I went on following the code, and ended up with a working and a "probably good, but not working" layout.

the following would create two tabs, one of them split up on 3 terminal, the other being a single terminal. this does not work

[global_config]
[keybindings]
[profiles]
  [[default]]
  [[Command]]
    visible_bell = True
    urgent_bell = True
    audible_bell = True
    exit_action = hold
[layouts]
  [[default]]
    [[[child1]]]
      type = Terminal
      parent = window0
    [[[window0]]]
      type = Window
      parent = ""
  [[OpenERP]]
    [[[window0]]]
      type = Window
      parent = ""
    [[[tabs]]]
      type = Notebook
      parent = window0
    [[[main]]]
      type = HPaned
      parent = tabs
      command = ""
      profile = default
    [[[erp]]]
      type = VPaned
      parent = main
    [[[command]]]
      type = Terminal
      parent = main
      profile = default
      command = mc
    [[[web]]]
      type = Terminal
      parent = erp
      profile = Command
      command = ""
    [[[server]]]
      type = Terminal
      parent = erp
      command = ""
      profile = Command
    [[[extra]]]
      type = Terminal
      parent = tabs
      profile = default
      command = ""

on the other hand, if I take out the Notebook part and the extra terminal, then this works (showing only the layouts part)

[layouts]
  [[default]]
    [[[child1]]]
      type = Terminal
      parent = window0
    [[[window0]]]
      type = Window
      parent = ""
  [[OpenERP]]
    [[[window0]]]
      type = Window
      parent = ""
    [[[main]]]
      type = HPaned
      parent = window0
      command = ""
      profile = default
    [[[erp]]]
      type = VPaned
      parent = main
    [[[command]]]
      type = Terminal
      parent = main
      profile = default
      command = mc
    [[[web]]]
      type = Terminal
      parent = erp
      profile = Command
      command = ""
    [[[server]]]
      type = Terminal
      parent = erp
      command = ""
      profile = Command

do you see any errors in my config, or is this a bug?

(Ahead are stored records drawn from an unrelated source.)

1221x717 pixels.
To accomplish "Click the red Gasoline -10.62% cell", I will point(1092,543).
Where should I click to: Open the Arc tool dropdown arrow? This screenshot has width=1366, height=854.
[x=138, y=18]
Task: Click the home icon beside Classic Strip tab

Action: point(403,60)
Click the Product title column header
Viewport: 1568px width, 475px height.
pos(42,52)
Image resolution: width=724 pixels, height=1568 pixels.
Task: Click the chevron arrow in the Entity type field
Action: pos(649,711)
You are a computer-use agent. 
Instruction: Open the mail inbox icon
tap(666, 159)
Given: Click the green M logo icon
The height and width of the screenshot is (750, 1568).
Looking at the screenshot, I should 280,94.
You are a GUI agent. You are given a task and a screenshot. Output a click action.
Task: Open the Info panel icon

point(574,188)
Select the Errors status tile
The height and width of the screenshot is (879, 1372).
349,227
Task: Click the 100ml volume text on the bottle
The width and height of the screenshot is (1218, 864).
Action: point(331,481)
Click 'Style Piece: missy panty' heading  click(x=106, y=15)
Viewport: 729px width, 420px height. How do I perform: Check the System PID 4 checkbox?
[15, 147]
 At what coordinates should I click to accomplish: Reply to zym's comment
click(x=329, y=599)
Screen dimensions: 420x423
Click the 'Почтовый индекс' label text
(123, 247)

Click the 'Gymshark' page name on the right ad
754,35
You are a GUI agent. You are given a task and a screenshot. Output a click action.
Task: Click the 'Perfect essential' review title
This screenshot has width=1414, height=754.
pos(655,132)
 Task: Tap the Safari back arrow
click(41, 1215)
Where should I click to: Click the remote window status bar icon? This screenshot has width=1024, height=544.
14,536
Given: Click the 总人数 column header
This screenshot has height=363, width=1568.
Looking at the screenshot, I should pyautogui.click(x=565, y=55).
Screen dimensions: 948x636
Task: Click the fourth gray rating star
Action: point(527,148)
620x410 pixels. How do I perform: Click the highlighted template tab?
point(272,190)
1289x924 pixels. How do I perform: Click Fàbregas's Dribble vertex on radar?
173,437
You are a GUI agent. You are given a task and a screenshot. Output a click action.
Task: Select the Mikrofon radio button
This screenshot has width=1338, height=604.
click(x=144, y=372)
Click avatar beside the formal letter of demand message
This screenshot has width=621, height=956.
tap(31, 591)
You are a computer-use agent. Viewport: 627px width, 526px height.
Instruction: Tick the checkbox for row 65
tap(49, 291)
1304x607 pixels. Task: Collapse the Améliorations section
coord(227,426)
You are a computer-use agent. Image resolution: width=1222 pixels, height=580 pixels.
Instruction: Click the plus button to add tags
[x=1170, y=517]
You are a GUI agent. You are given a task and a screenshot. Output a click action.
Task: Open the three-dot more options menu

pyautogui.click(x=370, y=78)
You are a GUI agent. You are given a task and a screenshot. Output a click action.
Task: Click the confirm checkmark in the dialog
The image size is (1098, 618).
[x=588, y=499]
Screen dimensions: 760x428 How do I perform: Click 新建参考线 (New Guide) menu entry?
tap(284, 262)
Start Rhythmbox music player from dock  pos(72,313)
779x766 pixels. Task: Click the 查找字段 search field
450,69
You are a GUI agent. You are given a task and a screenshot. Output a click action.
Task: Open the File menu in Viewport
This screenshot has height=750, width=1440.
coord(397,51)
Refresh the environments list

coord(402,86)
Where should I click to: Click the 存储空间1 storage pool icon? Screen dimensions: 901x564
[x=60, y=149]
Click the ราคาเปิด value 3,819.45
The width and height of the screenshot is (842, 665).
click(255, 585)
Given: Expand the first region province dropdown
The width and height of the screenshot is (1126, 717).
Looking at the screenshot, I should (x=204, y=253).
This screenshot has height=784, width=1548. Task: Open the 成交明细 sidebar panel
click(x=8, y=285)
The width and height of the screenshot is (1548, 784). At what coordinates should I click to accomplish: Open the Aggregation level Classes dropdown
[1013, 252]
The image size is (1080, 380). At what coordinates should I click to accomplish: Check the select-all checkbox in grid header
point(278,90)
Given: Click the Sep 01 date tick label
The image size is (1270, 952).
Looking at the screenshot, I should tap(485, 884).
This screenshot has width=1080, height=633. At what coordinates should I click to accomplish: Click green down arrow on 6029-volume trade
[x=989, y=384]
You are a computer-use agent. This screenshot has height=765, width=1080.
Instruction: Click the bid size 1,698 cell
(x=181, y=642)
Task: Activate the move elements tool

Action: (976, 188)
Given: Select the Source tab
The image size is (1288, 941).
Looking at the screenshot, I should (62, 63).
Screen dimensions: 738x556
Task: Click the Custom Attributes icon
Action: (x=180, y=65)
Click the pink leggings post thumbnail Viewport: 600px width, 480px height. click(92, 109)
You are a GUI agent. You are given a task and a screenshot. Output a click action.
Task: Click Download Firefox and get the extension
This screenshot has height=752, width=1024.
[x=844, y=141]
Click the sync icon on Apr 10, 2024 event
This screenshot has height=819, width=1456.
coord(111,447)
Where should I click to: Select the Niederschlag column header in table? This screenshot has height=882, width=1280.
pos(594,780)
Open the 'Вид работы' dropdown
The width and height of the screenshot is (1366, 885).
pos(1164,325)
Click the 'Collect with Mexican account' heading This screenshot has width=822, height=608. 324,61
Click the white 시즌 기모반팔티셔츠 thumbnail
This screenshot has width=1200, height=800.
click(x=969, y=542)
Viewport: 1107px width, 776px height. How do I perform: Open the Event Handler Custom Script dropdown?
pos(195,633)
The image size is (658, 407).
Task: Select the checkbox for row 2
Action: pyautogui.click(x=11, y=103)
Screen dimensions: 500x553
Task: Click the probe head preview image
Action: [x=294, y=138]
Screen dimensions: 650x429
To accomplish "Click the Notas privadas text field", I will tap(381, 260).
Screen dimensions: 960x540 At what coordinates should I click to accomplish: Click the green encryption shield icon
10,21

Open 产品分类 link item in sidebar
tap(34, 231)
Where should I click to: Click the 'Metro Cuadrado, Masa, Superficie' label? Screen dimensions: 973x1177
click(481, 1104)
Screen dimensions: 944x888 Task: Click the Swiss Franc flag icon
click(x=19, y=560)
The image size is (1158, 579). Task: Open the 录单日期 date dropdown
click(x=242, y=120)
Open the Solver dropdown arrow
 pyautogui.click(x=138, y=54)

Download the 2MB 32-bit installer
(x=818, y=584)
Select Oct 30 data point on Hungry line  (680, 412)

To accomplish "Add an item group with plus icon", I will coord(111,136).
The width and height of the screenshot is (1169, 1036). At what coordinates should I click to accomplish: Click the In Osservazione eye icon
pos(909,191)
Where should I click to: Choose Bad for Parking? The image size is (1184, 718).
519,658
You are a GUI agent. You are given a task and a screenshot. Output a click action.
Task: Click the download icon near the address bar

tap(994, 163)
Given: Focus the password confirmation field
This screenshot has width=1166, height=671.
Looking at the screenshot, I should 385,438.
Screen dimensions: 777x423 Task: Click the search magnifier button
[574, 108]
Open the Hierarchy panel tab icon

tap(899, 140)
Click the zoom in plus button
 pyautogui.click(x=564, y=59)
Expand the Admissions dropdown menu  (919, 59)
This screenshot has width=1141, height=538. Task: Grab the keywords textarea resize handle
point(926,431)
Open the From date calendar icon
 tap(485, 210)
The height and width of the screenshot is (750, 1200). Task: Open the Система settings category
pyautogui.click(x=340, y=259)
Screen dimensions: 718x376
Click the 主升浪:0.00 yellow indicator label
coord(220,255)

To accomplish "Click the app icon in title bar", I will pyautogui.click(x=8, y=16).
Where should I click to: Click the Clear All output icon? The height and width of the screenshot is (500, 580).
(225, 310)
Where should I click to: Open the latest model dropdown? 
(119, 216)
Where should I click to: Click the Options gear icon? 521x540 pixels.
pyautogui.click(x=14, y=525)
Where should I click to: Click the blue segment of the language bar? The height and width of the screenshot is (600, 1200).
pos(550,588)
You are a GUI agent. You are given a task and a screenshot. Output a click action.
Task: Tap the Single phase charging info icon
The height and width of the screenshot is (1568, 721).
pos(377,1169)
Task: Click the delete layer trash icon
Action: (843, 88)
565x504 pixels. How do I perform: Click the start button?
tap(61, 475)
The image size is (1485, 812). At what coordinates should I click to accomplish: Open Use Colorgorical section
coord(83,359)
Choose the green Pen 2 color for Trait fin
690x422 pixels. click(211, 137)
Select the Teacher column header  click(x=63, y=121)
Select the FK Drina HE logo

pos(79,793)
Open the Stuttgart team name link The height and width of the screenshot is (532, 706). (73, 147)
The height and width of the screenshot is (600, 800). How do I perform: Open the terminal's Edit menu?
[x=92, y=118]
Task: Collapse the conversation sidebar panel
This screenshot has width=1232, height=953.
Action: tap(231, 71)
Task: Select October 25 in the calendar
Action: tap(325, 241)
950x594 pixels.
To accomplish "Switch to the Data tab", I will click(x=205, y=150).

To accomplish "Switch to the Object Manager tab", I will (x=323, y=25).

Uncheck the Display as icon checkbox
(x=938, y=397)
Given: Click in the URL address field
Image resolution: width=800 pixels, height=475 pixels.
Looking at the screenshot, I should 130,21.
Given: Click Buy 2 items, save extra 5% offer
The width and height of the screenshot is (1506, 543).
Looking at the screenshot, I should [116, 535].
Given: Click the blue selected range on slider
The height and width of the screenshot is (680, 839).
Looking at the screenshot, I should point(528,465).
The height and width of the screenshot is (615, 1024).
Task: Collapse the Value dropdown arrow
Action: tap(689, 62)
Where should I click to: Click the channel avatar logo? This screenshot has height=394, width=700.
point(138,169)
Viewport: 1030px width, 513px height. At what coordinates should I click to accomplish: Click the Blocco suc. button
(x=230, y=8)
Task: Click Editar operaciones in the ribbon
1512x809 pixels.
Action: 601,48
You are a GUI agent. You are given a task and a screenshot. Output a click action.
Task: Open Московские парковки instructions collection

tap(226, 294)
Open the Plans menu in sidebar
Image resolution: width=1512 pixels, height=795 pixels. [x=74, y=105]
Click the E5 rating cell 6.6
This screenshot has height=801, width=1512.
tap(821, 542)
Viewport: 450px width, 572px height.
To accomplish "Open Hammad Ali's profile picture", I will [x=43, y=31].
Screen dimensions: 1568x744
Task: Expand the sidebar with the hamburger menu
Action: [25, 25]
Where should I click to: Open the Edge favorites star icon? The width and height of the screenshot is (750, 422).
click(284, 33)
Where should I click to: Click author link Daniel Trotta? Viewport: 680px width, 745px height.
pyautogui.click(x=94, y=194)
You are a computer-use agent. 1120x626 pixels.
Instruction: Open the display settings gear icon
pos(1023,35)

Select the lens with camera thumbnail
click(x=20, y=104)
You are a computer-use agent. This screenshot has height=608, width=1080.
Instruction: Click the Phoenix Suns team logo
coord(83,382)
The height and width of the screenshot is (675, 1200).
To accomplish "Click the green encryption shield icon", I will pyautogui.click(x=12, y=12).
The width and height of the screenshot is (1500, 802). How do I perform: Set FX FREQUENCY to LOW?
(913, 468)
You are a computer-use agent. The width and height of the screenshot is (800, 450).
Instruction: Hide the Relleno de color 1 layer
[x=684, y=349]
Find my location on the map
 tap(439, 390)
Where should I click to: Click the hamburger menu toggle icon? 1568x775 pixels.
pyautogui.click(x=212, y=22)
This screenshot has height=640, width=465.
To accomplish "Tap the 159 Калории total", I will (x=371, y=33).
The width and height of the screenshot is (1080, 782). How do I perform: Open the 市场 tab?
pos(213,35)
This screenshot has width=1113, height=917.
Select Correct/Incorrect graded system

Revision history for this message
Mathew Hennessy (ubuntu-unixslave) wrote :

Has this fix/version been pushed to Ubuntu yet?

Revision history for this message
Jagannathdas Rath (jrathindia) wrote :

Use this for 4 screen layout

  [[OpenERP]]
        [[[window0]]]
              type = Window
              parent = ""
            [[[main]]]
              type = HPaned
              parent = window0
              profile = default
            [[[erp]]]
              type = VPaned
              parent = main
            [[[erp2]]]
              type = VPaned
              parent = main
            [[[command]]]
              type = Terminal
              parent = erp2
              profile = default
            [[[command2]]]
              type = Terminal
              parent = erp2
            [[[web]]]
              type = Terminal
              parent = erp
              profile = default
            [[[server]]]
              type = Terminal
              parent = erp
              profile = default

Revision history for this message
_git (hdt-q) wrote :

Hello, I am using Terminator 0.96, and I am able to save layouts. The problem for me is that I cannot add "cd /to/my/directory" as custom command because after executing it that terminal exits. Furthermore, if I choose the option "Hold the terminal open" in Profiles->Command->"When command exits:" the terminal keeps opened, but I lose the prompt.